Building on preventative measures, you’ll also need to adopt and implement enhanced detective controls. This allows you to keep a continuous eye on the how agentic AI is behaving and performing.
Detective controls might include:
- Observability programs using predetermined measures and tolerance bands to detect out-of-bounds behaviour.
- Alert mechanisms sending timely alerts through an incident management process and facilitating appropriate responses from designated people when anomalies are identified.
- Human oversight: enforcing rigorous human oversight and control mechanisms to assess effectiveness and robustness of agentic AI systems; monitoring, intervening and overriding the agent’s actions when necessary.
Keep in mind, existing detective controls initially intended for traditional or generative AI applications may not be comprehensive enough to effectively observe agentic AI. Because these systems can potentially reach their own defined goals without human-in-the-loop oversight, they require more real-time, automated and continuous monitoring.
Even in highly autonomous systems, human oversight is still important. In the case of agentic AI systems, human oversight should generally:
- Outline human roles and responsibilities in overseeing agentic AI systems.
- Monitor feedback loops to identify issues and drive continuous improvement.
- Record, log and disclose the system’s behaviour and decisions as required to ensure explainability and transparency.
- Offer clear, effective means of intervening in agentic AI system operations, including the ability to pause, redirect or even shut down the system.
- Underscore the importance of training human operators and users to understand the capabilities and limitations of agentic AI systems and to develop the skills needed for effective oversight.
What’s more, because agentic AI systems span such a variety of goals and use cases, organizations can’t rely on a single or static list of behaviours to monitor and measure. These will need to be customized for the agentic system’s specific goals, risks and impacts and then assessed in the context of its use, with a feedback loop to the observation program as the agentic AI system’s capabilities evolve over time.
Consider technical requirements when addressing agentic AI controls and governance
In the same way that agentic AI’s complex interactions and dynamic environments require organizations to take a fresh look at internal controls, these systems also require additional technical evaluations over and above what might be performed for existing AI systems.
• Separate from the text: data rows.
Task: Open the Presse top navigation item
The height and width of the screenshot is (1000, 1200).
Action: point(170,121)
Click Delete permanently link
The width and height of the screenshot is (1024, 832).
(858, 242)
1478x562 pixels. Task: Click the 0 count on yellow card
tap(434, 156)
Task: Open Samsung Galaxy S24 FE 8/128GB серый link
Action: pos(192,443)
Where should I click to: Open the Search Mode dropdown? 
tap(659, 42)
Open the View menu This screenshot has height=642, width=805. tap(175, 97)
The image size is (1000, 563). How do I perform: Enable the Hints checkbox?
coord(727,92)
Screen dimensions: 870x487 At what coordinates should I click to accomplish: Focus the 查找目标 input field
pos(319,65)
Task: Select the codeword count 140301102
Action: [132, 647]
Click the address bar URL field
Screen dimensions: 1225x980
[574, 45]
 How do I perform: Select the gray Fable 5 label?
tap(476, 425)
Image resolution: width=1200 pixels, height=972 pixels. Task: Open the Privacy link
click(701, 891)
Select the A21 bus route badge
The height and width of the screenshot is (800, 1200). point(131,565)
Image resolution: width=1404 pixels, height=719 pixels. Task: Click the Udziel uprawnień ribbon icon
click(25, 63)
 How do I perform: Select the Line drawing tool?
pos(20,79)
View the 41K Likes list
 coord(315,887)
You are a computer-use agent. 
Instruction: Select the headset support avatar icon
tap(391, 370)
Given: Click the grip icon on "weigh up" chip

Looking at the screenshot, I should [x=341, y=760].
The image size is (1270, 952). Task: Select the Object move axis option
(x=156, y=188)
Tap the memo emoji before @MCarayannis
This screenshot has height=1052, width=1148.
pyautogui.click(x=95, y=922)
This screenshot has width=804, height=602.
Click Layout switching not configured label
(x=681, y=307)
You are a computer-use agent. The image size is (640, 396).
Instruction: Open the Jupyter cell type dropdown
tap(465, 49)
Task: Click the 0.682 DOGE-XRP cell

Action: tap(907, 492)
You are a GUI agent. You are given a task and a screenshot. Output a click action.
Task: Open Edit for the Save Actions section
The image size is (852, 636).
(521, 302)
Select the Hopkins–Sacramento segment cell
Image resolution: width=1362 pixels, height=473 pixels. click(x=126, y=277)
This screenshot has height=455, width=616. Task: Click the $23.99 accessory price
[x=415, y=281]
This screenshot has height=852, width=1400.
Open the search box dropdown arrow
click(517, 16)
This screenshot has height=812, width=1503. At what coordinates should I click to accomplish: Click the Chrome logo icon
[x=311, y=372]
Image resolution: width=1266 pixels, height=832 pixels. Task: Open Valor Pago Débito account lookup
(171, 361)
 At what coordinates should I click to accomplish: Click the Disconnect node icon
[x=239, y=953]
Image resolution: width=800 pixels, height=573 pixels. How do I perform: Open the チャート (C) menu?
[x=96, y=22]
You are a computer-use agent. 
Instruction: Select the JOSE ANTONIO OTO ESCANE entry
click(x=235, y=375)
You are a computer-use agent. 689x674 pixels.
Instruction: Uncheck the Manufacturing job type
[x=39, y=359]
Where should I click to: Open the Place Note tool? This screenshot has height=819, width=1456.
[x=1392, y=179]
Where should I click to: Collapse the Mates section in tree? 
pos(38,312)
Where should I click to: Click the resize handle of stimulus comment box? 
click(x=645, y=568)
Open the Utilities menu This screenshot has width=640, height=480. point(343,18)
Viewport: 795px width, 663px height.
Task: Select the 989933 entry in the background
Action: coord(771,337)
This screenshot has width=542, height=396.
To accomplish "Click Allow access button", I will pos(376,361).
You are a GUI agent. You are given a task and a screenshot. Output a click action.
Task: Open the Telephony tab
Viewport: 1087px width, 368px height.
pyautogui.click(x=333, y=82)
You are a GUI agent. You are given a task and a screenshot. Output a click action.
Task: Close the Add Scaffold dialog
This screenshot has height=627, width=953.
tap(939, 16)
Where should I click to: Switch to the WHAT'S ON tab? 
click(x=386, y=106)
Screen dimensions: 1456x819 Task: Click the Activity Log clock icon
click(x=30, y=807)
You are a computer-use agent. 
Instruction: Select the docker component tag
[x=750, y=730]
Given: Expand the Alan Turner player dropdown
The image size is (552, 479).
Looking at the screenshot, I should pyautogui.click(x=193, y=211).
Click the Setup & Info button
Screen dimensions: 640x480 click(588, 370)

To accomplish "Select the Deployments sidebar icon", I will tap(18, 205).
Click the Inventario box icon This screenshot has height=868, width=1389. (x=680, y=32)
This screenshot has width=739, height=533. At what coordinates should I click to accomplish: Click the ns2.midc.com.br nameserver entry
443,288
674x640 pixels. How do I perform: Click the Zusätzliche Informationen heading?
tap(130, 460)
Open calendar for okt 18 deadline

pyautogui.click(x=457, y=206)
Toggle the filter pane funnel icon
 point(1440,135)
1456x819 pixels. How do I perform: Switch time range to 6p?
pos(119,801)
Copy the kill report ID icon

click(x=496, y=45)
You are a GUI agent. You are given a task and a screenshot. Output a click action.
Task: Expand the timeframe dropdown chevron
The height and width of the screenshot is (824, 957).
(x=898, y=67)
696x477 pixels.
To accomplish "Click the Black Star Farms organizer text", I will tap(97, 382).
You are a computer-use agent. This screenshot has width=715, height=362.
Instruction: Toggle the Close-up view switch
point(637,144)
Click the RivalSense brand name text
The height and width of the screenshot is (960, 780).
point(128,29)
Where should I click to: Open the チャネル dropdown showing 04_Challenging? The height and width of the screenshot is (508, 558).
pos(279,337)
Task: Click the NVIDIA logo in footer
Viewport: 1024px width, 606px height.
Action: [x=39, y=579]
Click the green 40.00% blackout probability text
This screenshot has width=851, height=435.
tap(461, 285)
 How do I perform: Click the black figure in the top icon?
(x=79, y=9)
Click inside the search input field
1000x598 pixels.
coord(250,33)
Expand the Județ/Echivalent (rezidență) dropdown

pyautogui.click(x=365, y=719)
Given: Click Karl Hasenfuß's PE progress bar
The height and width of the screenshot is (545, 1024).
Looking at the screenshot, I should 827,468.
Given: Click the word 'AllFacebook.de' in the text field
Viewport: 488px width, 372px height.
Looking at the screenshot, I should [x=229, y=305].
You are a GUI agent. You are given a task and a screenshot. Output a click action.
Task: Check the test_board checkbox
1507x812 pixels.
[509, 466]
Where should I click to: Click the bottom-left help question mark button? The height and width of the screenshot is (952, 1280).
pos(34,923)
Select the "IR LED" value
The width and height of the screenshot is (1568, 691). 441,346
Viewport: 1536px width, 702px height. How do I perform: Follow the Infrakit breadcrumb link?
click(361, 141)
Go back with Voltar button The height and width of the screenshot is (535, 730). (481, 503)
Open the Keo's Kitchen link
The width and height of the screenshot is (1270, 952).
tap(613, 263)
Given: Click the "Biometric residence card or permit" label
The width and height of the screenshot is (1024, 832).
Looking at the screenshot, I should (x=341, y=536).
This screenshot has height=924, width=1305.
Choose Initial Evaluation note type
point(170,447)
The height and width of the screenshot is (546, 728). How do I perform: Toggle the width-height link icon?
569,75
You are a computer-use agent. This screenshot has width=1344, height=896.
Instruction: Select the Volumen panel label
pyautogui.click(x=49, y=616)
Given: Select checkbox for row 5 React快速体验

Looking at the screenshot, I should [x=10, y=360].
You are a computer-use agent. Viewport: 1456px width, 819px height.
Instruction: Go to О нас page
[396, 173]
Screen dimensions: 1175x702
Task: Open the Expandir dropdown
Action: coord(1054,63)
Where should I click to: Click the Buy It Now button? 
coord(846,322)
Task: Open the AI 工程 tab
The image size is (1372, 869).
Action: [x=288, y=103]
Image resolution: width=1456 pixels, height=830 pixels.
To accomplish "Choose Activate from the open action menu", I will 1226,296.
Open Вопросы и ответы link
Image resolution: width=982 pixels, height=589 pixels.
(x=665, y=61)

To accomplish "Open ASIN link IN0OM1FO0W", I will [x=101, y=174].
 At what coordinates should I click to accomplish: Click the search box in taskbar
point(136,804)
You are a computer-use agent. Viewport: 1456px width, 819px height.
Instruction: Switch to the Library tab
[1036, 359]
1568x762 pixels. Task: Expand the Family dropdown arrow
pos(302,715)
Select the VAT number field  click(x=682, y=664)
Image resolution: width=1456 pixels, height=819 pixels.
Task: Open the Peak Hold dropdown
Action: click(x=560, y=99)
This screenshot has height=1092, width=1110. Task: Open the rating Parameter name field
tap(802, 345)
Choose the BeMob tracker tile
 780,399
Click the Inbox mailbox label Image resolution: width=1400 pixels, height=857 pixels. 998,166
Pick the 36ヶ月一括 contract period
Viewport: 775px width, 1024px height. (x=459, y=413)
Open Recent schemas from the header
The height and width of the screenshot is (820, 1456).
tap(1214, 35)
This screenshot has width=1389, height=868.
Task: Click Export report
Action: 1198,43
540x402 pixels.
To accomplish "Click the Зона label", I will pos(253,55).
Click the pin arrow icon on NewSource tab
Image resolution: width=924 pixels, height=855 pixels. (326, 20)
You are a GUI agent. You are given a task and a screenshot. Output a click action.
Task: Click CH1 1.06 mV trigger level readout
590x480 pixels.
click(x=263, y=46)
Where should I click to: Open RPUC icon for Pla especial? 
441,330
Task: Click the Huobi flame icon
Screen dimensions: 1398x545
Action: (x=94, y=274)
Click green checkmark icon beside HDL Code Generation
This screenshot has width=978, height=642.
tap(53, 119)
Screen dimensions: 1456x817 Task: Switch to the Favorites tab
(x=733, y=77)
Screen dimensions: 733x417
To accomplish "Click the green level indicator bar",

Good governance must now also include tailoring technical evaluations of internal controls specifically for agentic AI systems.
For example, agentic AI may require you to evaluate the agent’s ability to perceive its environment accurately in the face of adversarial attacks. Addressing that control could mean testing a self-driving car’s perception with manipulated images or sensor data designed to fool the system.
In another case, you may need to measure the agent’s response time when faced with different scenarios and loads. This kind of latency and throughput analysis control might take shape in evaluating the agent’s response when faced with an unusual transaction or event, and assessing its ability to action or escalate.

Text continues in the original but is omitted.